[Data shown — start]

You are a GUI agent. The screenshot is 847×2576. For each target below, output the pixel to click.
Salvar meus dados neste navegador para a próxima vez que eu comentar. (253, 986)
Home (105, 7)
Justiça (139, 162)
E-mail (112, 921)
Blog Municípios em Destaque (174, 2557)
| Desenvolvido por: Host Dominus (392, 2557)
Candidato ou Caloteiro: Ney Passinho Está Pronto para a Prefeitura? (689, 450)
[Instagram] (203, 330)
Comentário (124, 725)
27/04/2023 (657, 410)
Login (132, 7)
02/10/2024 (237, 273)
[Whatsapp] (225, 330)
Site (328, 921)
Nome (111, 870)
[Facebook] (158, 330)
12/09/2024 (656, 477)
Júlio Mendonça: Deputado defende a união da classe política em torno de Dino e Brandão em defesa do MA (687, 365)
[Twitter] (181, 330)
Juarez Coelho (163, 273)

[Data shown — finish]
[Data shown — start]

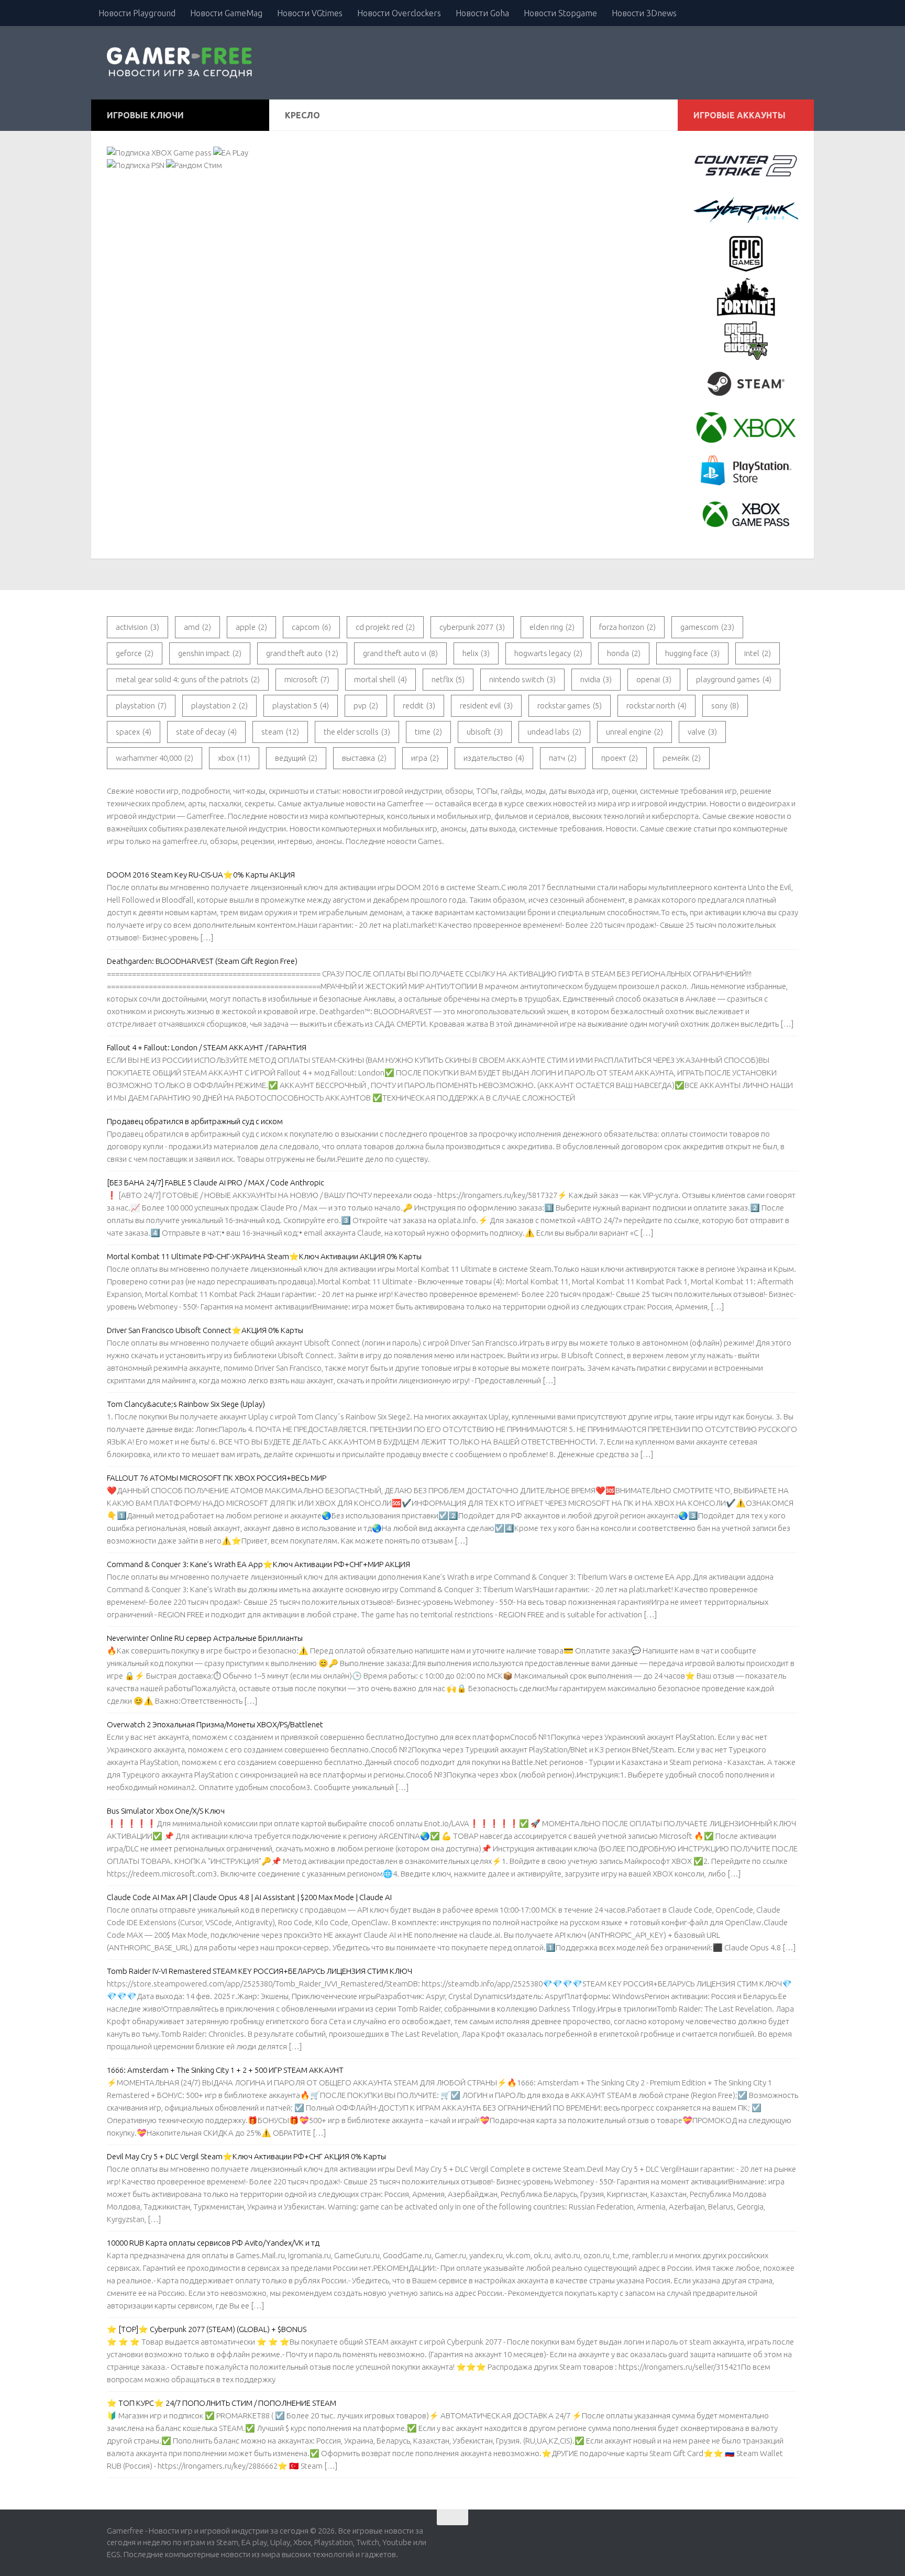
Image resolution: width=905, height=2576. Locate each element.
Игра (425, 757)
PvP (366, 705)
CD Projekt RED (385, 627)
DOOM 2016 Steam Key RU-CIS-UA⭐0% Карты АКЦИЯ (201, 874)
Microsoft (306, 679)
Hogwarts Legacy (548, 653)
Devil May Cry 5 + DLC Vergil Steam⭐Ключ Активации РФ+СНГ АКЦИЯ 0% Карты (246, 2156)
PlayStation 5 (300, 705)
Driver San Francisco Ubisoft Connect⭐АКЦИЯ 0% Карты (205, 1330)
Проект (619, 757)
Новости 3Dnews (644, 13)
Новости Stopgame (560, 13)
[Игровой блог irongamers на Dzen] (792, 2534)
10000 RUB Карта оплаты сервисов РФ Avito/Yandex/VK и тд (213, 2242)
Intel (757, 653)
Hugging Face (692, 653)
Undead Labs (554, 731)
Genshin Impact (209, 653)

[Data shown — finish]

Return a copy of each line in the records above that has "para" in it.

Salvar meus dados neste navegador para a próxima vez que eu comentar. (253, 986)
Candidato ou Caloteiro: Ney Passinho Está Pronto para a Prefeitura? (689, 450)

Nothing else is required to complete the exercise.